[Page text]
# Installing Drip Edge (Cap) over Barge Board



## luvdairish (May 30, 2010)

Got myself some nice Azek Barge Board to be installed on the front of the house. I have 2 pieces to lay down. 1st - 1x8, 2nd - 1x4 (this goes on top of 1x8 to make a nice look). My house is turned sideways (narrow lot) and the gable end is on the front of house. I have ordered some aluminum drip caps that will wedge under the shingles and extend over both 1 inch edges (2 inch total) of the barge boards. I plan on cutting back the aluminum a bit, so not to cover to much (maybe 1/2 inch) of the 4 inch face of the 2nd board.

Now for the question. When installing the drip edge under the shingles, how to I secure it? There are 3 layers of shingles on this house, so I'm thinking I need to fold back a little and drive a screw or nail through the aluminum to secure it to the roof. Wondering if there are any other suggestions?

Pic attached for visualization. Thanks all!


----------



## Tom Struble (Dec 29, 2008)

you have enough shingle overhang?


----------



## luvdairish (May 30, 2010)

There is probably about 3-4 inches shingle overhang. Should I flash the top of the building paper? Is Tyvek Straightflash ok to use for that?


----------

[Request] In the drip edge thread, how much shingle overhang does the poster estimate there is? The listing that comes next has no connection to the drip edge thread.

[Recorded information]
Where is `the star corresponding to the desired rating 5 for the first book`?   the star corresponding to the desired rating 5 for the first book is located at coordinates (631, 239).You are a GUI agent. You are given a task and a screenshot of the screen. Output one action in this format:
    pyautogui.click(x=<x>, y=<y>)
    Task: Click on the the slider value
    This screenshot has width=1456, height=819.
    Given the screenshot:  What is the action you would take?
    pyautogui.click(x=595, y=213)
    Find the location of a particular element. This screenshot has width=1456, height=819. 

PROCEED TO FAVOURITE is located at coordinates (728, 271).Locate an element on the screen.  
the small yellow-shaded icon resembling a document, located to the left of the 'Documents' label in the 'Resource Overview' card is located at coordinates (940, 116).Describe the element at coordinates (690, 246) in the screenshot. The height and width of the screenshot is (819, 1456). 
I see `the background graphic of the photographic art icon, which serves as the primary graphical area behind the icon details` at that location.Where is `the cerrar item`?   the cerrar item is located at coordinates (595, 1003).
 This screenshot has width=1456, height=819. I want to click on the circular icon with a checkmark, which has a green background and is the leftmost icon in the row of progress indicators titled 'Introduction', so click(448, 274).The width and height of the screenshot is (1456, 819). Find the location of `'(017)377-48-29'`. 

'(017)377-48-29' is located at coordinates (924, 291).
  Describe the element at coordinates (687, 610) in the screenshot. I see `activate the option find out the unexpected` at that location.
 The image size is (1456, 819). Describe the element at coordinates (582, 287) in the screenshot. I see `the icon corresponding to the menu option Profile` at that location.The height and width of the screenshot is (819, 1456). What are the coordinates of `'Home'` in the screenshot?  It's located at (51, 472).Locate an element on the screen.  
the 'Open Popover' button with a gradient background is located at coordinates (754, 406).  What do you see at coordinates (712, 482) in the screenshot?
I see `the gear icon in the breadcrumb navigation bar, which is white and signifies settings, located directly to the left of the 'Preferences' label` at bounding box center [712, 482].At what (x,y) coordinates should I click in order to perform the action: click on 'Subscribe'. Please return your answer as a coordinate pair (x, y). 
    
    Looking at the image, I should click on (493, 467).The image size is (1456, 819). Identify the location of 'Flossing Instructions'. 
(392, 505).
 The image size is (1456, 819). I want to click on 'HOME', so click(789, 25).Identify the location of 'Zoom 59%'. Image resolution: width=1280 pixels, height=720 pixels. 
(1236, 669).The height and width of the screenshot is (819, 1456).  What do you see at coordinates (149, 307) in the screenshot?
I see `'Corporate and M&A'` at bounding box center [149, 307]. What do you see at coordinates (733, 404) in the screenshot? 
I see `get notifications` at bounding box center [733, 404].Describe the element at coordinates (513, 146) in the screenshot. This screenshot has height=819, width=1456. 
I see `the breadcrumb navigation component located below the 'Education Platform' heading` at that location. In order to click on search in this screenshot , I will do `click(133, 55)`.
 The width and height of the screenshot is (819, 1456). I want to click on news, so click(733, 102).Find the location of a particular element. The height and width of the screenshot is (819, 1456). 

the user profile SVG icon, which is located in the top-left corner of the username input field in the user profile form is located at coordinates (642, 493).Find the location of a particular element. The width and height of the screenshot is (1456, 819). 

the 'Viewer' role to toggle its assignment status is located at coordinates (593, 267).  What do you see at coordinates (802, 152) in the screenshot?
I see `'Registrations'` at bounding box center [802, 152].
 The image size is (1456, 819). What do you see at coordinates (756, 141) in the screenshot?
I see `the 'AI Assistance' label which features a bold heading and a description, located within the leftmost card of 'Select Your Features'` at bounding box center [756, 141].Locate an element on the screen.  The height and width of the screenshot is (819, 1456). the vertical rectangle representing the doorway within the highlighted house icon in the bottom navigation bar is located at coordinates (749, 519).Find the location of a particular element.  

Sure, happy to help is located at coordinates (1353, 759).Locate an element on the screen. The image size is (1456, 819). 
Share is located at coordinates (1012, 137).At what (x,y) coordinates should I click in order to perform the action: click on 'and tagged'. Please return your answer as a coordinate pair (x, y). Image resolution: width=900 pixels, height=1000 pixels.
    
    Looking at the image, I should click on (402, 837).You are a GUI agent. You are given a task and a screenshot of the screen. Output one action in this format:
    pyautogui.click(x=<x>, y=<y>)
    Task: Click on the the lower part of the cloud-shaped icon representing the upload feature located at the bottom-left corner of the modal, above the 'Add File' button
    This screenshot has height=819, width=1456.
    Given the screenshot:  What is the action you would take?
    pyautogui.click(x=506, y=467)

[Answer to this problem] About 3-4 inches.